Social psychology

There are quite a few philosophers who draw from empirical research these days:

1. Neuroscience/neuropsychology
2. Economics/game theory
3. Social psychology
(among others)

I think I’ve changed my mind about this a little over the past few months. I used to outright reject any insight from such disciplines (possible exception of nonempirical game theory); but I deem that there are some important provisos that should be fulfilled before considering them as having philosophical implications. And, oddly enough, these are non-philsophical considerations.

i. Are the variables sound?
ii. Are the variables sufficiently able to be mathematically constructed?
iii. Are the findings empirically repeatable?
iv. Has a pilot study been conducted to deem methodologies effective
v. Is the study ethical?

Let me consider the last point. Why should we care that a study is ethical? There are various reasons, and most of them perhaps you may not have considered. The obvious one is that, unethical studies cause harm to the research subject. Minor implications: reputation of the researcher, his group, their funding agency, their university/institution, and the discipline’s reputation as a whole comes to jeopardy. This means people will not trust researchers if they are unethical, and for good reason too if they were known to cause harm. Some of you might be more filppant and say something like okay so we may have done this research already, there is still import of the study, right?

Not necessarily. Unethical studies are difficult to repeat, one for ethical reasons, two, because often the variable are too different to repeat in exactly the same way. Studies that cannot, or will not be repeated are too difficult to verify, but they are, if you are innovative enough, able to falsify it (by testing the aspects of the operation design process). Unethical studies tend to stand in a singularity, very few studies would bear resemblance to them, so there is no context, and further, the researcher-subject relationship; due to the nature of oppressive and coercive relationships, are difficult to reconstruct. Further, studies like Milgram’s social psychology experiment are difficult to interpret given certain presuppositions that must be addressed: nature or nurture? What is the structure of explanation?

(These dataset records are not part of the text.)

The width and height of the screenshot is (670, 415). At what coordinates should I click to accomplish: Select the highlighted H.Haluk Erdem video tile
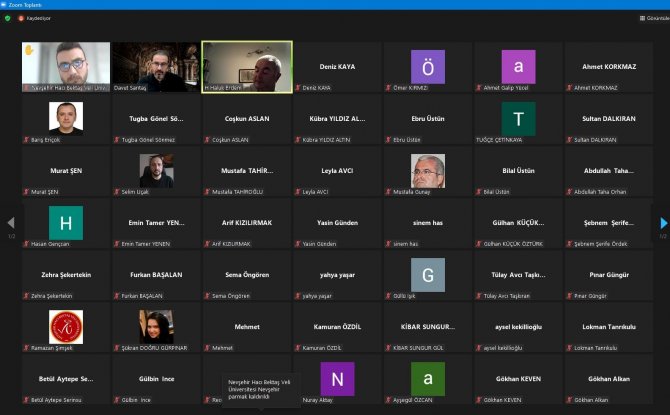coord(246,66)
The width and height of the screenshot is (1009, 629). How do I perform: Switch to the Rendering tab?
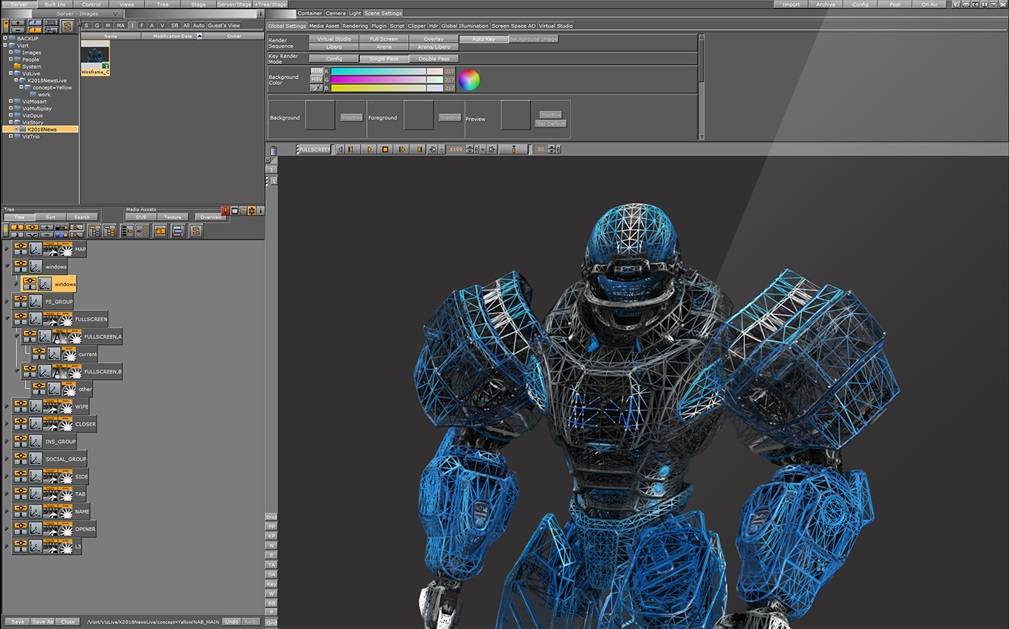pos(355,26)
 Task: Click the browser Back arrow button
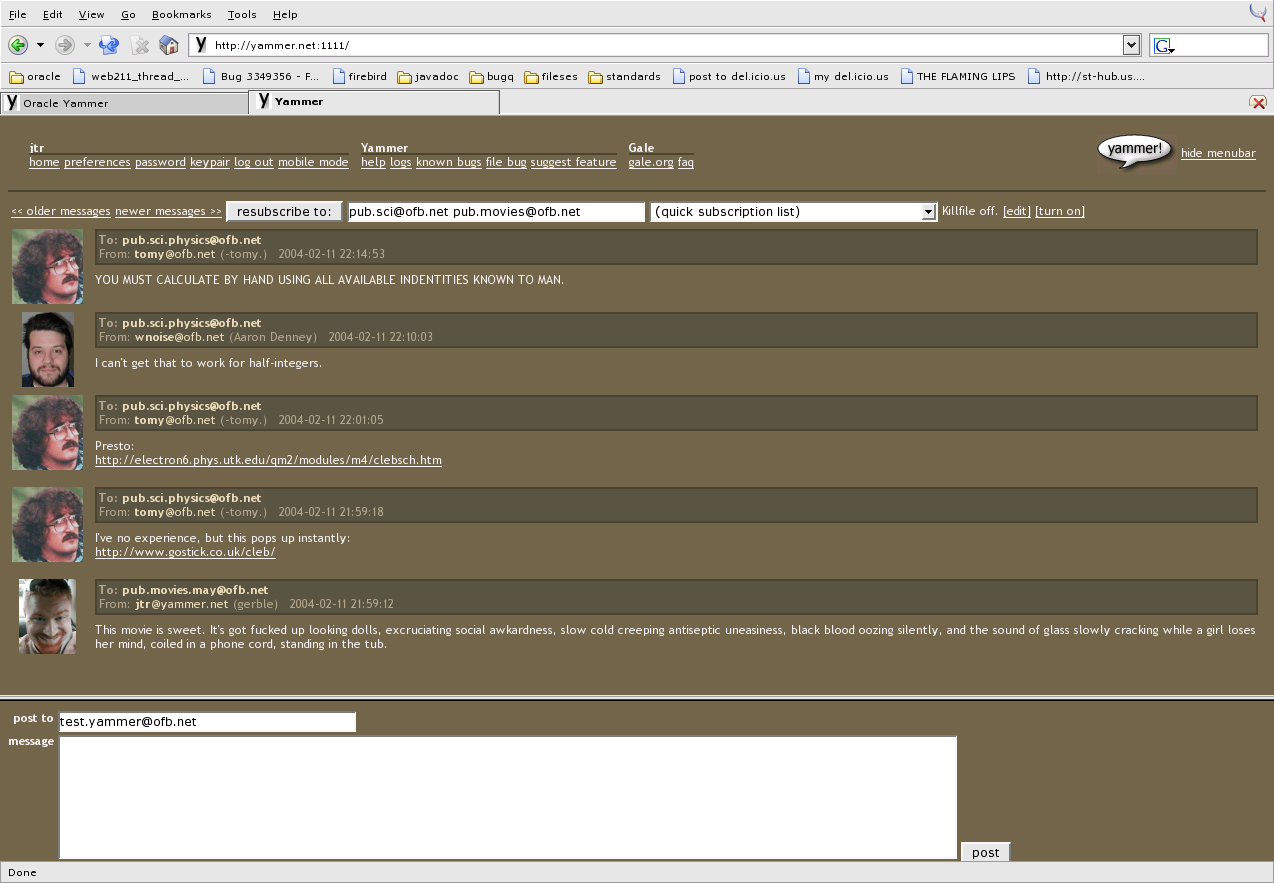click(x=17, y=45)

The antiomies of the foundations

There is a distinct contradiction, and yet, agreement, in the following two propositions:

P1. Mathematics cannot be shown to be complete
P2. We cannot but conceive of Mathematics, properly construed, as ideally composed of a set of axioms such that all and any system of mathematics can be reduced to a common simple system, or set of axioms such that shows a common genus to all mathematics.

This view, I maintain, is a Kantian view of mathematics. Kant’s constraints upon the proper conduct of science is that there ultimately originates a primary concept, but, that this concept is knowable or discoverable, or even actual, is not relevant, nor should we be too concerned if we never find it.

For science to be proper, Kant says, it must fit an ideal of knowledge, but such an ideal is projected (this entails the ideality of natural kinds) and not real. Such an ideal also seems to suggest that we use a bit of elipsis in our explanations and descriptions of science. A Kantian view of science also would set as a desideratum that there were a formalisability/mathematicisation constraint on anything if it is to be proper science at all.

The ideal is a projection, and is an “as if it were real” constraint (that is the ellipsis to which I speak of). Because it is a projection, our kinds and entities and laws within the scientific frame work not only can be subject to change, but desirably so, are they changeable, for scientific theories could always change, and are not rigidly set.

Rigidity is still present in the Kantian conception of science, however, in the desideratum of the constructability of formal langauges upon which we describe our phenomena. Consider the difference between ‘Water’ (h20) and water (that stuff we drink). Most, if not all the water we come across is not ‘water’, perhaps in some ways, ‘water’ does not exist, HOWEVER. Water necessarily presupposes ‘water’, in virtue of its ideality. For what makes water1 the same as water2 other than h20? Nothing.

H20 is criterial of water, but in a way, its pure form is never to be found in water, only ‘water’, which projects onto all thigns called water, makes sense of our empirical concept in such a way to be science. But, because ‘water’ is a priori regulatively ideal, it is also subject to change. The contradiction is, then, how is water necessarily h20, yet only indexical to our scientific understanding?

The answer to this lies in the conception of necessity. Necessity here, is defined as a criterial relation. Therefore, to say that “2 is a number” is necessarily true is to state a criteria. Necessity is criteria. But then, is not necessity similar to possibility? For criteria presupposes the conditions, and conditions is construed in the Kantian system as possibility. It would seem then that necessity can only take place as a concept where possibility is first defined, such that in a sense, necessity is only possible if, possibility allows, and this is necessarily so.